- **Supplied records**
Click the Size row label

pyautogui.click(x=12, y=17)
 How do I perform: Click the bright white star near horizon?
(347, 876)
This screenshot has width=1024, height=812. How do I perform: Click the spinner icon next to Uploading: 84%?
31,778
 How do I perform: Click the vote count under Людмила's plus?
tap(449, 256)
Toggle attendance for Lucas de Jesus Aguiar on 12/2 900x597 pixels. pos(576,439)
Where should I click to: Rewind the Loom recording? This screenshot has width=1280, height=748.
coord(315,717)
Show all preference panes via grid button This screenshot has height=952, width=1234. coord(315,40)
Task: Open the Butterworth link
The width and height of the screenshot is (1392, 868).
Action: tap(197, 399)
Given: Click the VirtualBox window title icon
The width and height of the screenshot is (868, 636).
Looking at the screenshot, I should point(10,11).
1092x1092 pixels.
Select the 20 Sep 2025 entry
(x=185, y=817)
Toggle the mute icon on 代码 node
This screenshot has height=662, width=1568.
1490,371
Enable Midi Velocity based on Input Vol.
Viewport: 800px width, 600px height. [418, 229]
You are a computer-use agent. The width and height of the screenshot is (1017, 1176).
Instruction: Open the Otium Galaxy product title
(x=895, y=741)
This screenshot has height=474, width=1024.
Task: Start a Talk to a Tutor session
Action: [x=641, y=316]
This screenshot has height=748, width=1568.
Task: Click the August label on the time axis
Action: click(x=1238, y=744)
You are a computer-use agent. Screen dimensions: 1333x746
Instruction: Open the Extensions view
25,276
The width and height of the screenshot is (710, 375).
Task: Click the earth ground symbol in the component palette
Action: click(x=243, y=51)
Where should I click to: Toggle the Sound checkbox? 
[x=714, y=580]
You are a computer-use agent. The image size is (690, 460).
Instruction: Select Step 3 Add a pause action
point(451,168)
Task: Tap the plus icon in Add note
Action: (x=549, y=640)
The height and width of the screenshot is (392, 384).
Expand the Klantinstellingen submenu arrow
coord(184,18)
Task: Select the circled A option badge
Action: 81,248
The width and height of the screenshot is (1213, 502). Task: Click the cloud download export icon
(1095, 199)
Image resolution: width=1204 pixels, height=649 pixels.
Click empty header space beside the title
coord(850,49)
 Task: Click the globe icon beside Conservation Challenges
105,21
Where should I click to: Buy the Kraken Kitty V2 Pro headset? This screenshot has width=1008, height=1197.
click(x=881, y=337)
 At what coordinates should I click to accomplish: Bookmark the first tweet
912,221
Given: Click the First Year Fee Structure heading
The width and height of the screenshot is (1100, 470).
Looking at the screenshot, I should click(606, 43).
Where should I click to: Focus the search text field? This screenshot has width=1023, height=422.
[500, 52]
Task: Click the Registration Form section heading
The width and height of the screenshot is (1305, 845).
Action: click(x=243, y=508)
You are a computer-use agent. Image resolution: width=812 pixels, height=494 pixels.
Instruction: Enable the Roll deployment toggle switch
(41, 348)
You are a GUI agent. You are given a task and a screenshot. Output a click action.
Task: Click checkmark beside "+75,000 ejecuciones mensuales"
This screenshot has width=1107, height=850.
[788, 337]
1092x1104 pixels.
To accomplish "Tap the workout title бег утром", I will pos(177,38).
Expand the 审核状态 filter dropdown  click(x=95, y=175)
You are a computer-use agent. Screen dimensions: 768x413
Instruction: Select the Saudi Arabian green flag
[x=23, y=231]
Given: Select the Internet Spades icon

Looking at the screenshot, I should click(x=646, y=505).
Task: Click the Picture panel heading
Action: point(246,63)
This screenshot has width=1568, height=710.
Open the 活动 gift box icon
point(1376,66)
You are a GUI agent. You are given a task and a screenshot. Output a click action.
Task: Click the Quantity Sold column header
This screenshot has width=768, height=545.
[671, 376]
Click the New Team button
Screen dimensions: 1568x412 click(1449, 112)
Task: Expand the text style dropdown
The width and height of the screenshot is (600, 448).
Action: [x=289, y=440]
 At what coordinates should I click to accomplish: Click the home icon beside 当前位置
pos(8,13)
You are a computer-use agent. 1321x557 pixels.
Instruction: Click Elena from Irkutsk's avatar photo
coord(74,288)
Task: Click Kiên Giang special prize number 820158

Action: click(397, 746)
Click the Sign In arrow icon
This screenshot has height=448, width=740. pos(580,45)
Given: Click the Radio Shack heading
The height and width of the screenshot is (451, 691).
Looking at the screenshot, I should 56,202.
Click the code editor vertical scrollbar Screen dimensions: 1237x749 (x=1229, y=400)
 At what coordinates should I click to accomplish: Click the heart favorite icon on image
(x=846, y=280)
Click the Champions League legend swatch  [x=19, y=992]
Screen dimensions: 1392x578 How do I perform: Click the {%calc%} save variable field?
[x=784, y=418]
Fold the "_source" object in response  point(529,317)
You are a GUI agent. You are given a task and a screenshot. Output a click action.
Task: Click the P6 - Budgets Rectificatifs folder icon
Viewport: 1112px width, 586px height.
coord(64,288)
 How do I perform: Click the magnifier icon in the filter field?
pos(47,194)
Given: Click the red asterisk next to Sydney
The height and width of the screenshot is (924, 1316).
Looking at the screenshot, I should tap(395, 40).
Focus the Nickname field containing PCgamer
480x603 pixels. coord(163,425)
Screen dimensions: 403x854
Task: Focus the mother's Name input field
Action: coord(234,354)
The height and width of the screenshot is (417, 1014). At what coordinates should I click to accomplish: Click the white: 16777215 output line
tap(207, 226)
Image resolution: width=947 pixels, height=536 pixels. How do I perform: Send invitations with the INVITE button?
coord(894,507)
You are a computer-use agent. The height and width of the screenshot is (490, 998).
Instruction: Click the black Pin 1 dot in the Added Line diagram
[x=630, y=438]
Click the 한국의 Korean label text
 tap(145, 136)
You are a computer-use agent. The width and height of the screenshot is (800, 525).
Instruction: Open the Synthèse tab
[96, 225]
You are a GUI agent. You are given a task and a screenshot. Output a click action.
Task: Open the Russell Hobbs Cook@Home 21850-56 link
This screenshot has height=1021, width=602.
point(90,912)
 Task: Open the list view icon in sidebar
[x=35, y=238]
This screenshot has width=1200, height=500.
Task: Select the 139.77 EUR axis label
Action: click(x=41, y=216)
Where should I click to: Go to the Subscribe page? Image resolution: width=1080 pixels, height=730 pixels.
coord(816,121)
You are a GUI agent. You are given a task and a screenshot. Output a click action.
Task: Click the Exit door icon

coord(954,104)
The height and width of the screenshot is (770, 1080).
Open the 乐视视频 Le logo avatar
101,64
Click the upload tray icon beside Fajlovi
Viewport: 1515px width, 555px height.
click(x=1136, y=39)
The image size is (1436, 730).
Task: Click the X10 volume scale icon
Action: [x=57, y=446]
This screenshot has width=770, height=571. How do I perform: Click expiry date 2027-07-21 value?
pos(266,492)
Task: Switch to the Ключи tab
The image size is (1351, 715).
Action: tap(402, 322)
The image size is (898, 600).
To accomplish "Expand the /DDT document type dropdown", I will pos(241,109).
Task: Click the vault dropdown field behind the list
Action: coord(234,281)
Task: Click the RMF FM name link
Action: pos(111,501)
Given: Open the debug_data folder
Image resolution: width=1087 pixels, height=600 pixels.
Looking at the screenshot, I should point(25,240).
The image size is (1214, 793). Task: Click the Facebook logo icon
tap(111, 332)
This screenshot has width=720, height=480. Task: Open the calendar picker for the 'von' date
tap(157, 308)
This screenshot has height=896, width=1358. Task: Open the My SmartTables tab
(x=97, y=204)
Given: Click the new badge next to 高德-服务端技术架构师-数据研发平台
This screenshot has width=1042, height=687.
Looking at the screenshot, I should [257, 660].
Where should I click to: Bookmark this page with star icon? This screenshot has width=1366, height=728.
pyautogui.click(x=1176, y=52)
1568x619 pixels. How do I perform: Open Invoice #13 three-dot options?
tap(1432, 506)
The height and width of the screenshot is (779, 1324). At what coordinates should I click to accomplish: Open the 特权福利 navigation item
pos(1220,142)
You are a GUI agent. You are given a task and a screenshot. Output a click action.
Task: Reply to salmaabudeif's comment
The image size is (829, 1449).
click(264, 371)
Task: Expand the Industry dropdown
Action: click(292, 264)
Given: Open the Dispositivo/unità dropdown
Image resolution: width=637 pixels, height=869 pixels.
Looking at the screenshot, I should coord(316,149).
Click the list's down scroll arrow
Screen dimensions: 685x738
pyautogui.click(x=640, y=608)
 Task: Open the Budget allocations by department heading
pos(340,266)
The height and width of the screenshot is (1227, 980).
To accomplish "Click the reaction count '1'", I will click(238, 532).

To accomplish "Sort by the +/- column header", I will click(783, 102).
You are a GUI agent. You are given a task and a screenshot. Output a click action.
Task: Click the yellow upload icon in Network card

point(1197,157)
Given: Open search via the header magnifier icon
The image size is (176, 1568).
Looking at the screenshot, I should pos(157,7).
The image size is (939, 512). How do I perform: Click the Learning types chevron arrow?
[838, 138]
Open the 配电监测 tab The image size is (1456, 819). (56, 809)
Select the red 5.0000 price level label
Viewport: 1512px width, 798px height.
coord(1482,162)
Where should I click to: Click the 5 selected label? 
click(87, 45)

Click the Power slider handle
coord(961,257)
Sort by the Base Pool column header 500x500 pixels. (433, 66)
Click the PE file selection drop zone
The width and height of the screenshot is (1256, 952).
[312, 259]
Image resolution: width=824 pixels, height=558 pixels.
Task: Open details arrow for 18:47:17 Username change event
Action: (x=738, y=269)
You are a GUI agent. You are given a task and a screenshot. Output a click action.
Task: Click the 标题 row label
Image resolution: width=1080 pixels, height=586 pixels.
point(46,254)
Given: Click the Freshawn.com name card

- **What the task requires**
A line qualifies when it holds the word "computer"; report all qualifying lines from the records above.

- **Task output**
You are a computer-use agent. The width and height of the screenshot is (1017, 1176).
You are a computer-use agent. Screen dimensions: 1333x746
You are a computer-use agent. The image size is (690, 460).
You are a computer-use agent. Image resolution: width=812 pixels, height=494 pixels.
You are a computer-use agent. Screen dimensions: 768x413
You are a computer-use agent. 1321x557 pixels.
You are a computer-use agent. The height and width of the screenshot is (490, 998).
You are a computer-use agent. The width and height of the screenshot is (800, 525).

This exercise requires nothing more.